• WORK ORDER
What you return should match the listing exactly, minus its images.

BEGIN SUPPLIED RECORDS

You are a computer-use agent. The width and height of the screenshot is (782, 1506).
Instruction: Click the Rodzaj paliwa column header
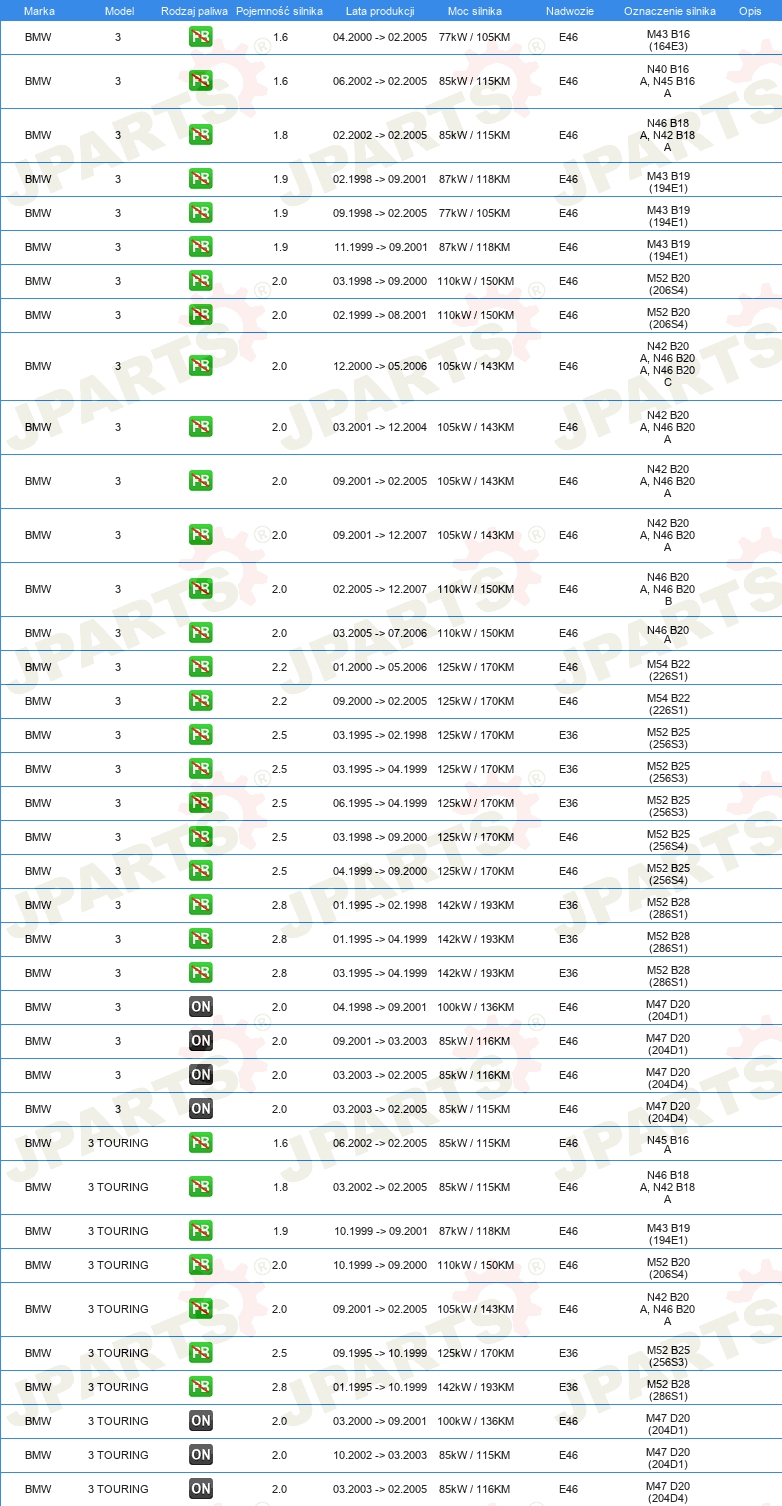click(x=195, y=10)
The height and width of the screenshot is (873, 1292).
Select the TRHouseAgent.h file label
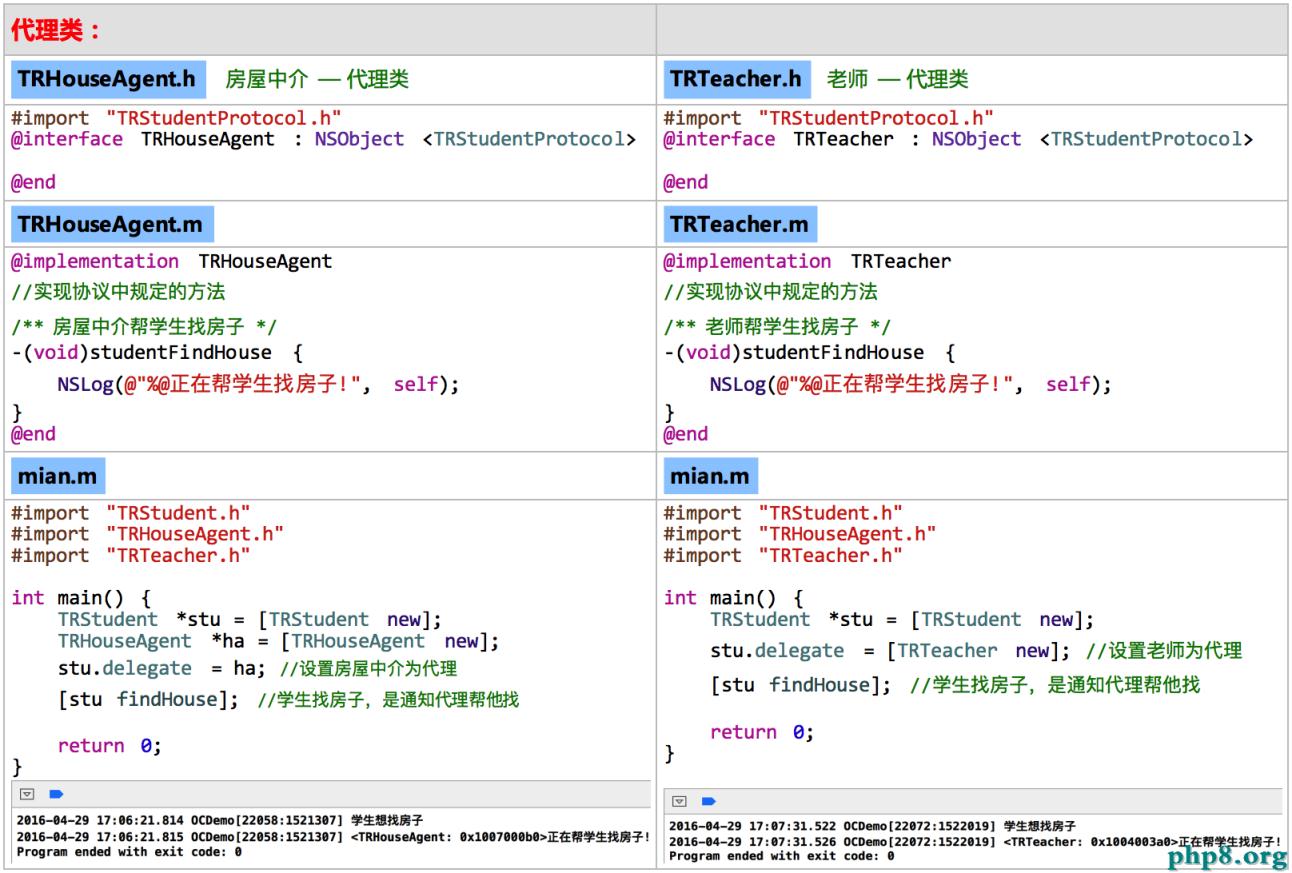pos(109,79)
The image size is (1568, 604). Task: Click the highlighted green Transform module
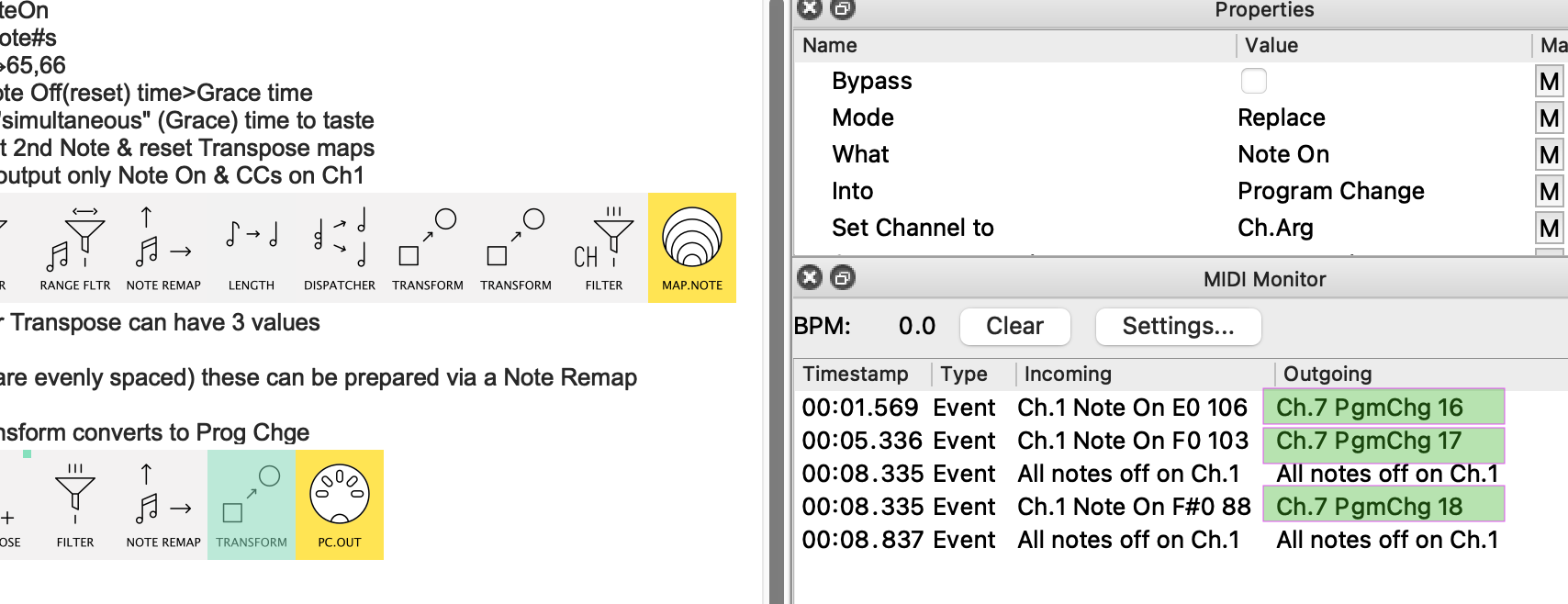click(252, 505)
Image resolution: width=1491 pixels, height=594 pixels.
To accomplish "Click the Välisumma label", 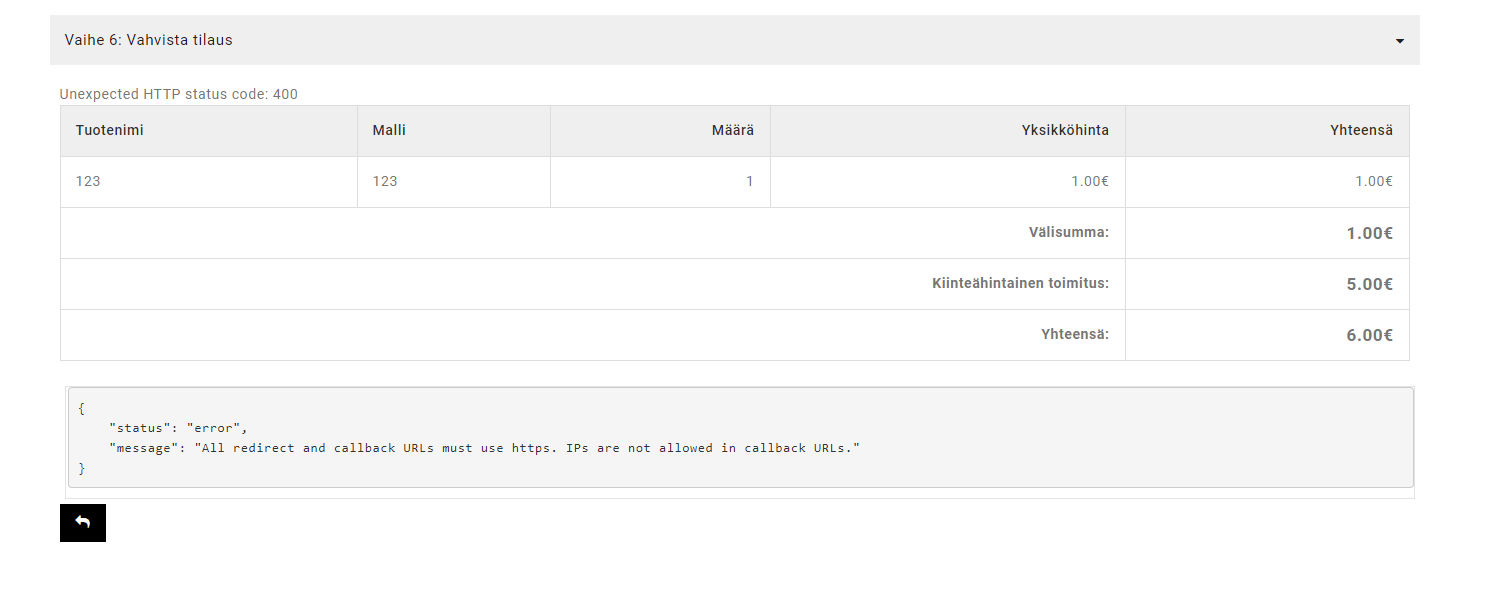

END SUPPLIED RECORDS

• EXERCISE ANSWER
You are a computer-use agent. The width and height of the screenshot is (782, 1506).
Instruction: Click the Rodzaj paliwa column header
click(x=195, y=10)
The height and width of the screenshot is (873, 1292).
Select the TRHouseAgent.h file label
pos(109,79)
The image size is (1568, 604). Task: Click the highlighted green Transform module
click(252, 505)
Image resolution: width=1491 pixels, height=594 pixels.
To accomplish "Click the Välisumma label", 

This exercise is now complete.